Still Life: Still Devotional Works
Only 10 of Zurbarán’s still-life paintings survive. Art scholars laud his earliest still life, “Still Life With Lemons, Oranges and a Rose,” as the epitome of the genre. It is also the only still life that the artist signed and dated in Seville.Zurbarán arranged three still-life components equidistantly apart. Each fruit and flower alludes to Christianity. The cup and saucer of water and the thornless rose represent the purity of the Virgin Mary. (Thorned roses represent Christ’s Passion.) The basket of oranges and the plate of three “lemons” symbolize salvation. (Despite the title, Zurbarán painted citrons in the work, not lemons.)
“Still Life With Lemons, Oranges and a Rose” hangs beside a small study of the cup and saucer of water in the painting, rendered in equally exquisite exactitude. Zurbarán executed detailed studies of objects such as this before adding them to full compositions. Similarly, two small studies of alcarrazas (ancient vessels) from a private collection are exhibited for the first time since their attribution to the artist in 2023. Zurbarán included both alcarrazas in “Still Life With Four Vessels,” which hangs between the two works.

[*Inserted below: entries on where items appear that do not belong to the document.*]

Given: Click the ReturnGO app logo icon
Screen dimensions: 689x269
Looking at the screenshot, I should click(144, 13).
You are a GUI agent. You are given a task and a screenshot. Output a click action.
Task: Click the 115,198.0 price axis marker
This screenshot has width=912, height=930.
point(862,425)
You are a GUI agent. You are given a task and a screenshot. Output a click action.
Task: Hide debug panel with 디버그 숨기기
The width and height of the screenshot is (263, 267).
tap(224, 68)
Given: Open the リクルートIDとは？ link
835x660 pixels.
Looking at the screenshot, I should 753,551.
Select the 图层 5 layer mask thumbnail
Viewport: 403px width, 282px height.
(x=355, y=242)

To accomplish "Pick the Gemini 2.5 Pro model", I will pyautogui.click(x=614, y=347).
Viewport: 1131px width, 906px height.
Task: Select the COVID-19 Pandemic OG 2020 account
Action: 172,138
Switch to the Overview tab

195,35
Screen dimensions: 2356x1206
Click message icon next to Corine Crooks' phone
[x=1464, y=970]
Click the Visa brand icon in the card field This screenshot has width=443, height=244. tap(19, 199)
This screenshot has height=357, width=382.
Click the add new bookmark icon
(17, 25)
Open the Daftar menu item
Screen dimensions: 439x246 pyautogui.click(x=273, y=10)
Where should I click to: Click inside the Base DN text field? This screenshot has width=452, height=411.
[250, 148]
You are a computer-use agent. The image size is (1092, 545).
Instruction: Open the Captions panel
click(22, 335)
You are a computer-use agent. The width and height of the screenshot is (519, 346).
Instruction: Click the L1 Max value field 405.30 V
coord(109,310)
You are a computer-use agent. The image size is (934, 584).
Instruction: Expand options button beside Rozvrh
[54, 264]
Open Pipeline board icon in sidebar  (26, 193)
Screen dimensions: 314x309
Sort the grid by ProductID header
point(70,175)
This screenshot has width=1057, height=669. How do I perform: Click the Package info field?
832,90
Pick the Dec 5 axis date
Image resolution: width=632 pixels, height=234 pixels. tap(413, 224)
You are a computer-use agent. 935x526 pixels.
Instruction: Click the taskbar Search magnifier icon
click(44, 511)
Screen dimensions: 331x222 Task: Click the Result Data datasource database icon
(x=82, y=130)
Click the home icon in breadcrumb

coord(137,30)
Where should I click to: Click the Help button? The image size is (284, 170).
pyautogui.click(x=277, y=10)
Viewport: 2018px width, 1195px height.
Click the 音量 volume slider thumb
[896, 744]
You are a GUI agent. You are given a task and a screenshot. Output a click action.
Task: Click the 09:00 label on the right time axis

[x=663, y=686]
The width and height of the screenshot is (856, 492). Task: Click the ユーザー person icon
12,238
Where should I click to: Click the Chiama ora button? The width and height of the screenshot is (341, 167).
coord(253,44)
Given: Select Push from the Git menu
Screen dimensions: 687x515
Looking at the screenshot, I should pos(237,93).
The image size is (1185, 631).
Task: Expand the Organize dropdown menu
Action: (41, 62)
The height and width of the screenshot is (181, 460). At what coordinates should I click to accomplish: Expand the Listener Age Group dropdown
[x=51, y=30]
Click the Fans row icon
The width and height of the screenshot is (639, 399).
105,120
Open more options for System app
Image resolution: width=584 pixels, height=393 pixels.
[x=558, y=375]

Also on view, Zurbarán’s long-celebrated painting “Agnus Dei,” which depicts a lamb bound ready for slaughter, highlights the artist’s powerful and pioneering compositions. Referencing Christ as the sacrificial lamb of God, Zurbarán transforms the animal into an animated symbol of Christian faith. The popular painting was replicated again and again from its inception.

All these devotional works have long departed their original homes and purpose. But somehow they emit a reverent aura, and whether from Zurbarán’s brush or from the devotees’ prayers, we shall never know.